Item coordinate data
——————————

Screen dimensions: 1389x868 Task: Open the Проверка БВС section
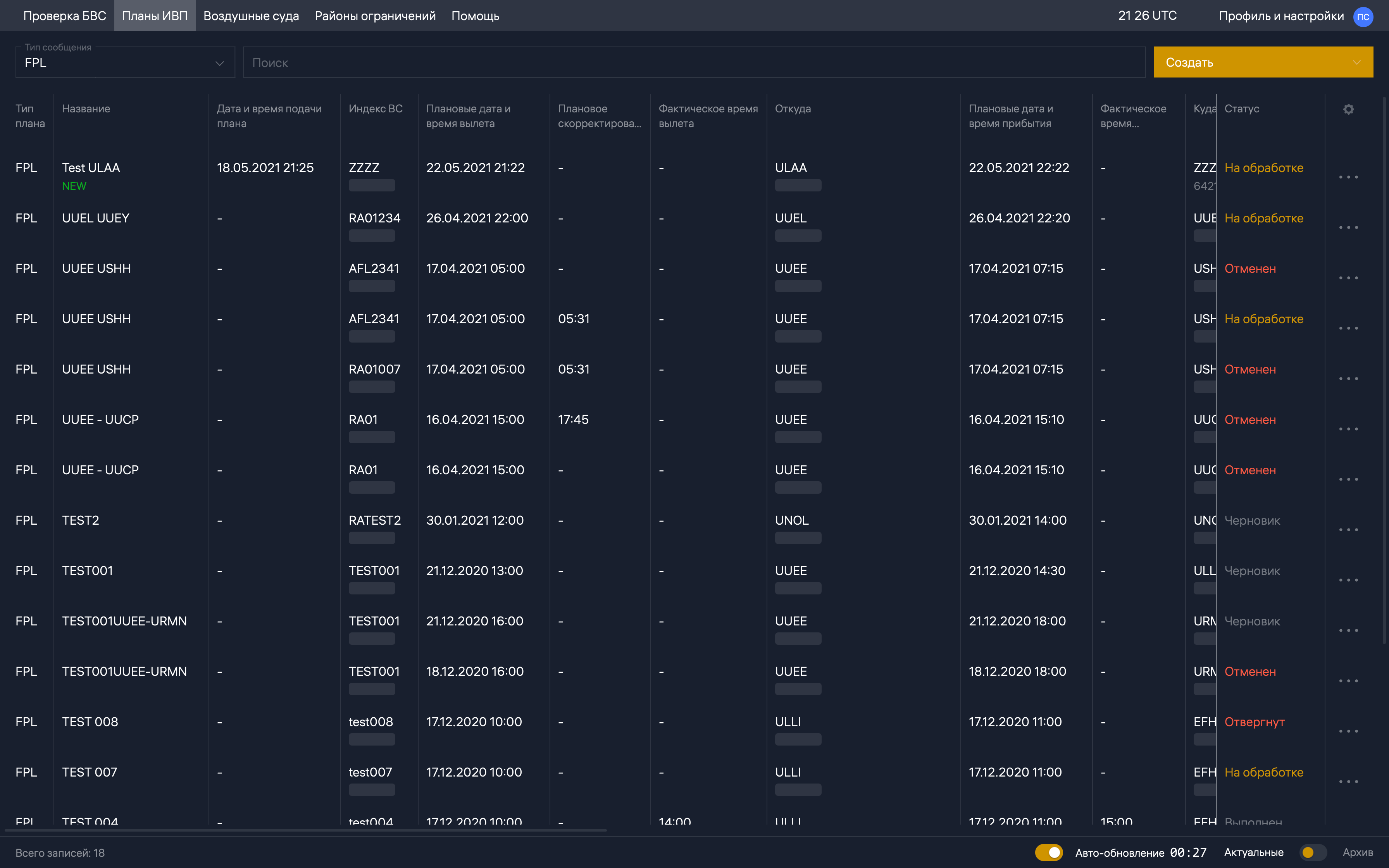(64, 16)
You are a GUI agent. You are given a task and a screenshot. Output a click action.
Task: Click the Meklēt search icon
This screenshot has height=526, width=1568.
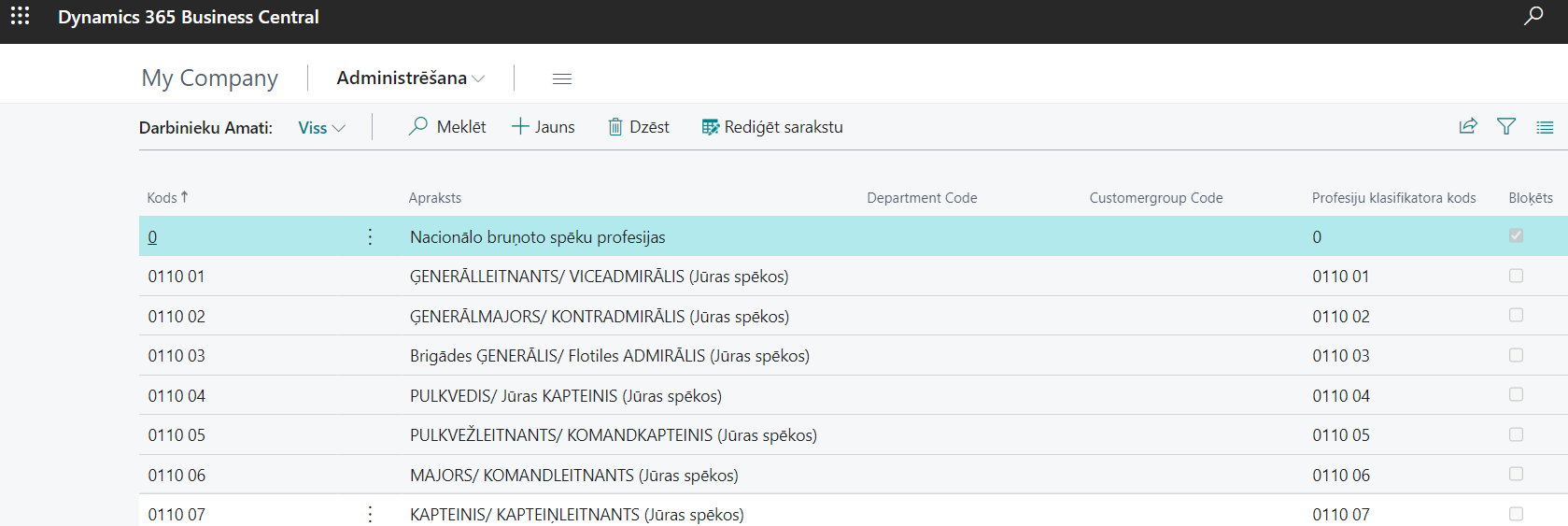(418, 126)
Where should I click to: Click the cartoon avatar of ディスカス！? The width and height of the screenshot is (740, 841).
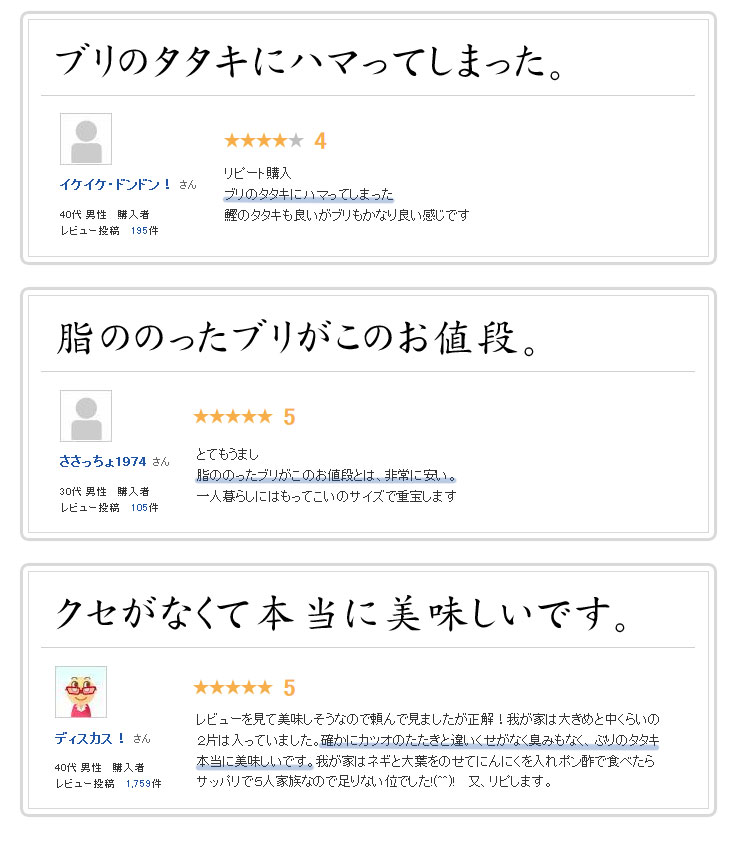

——————————

**Aim of the task**
How many lines in the entries above contain the string "width"?

**The reply**
2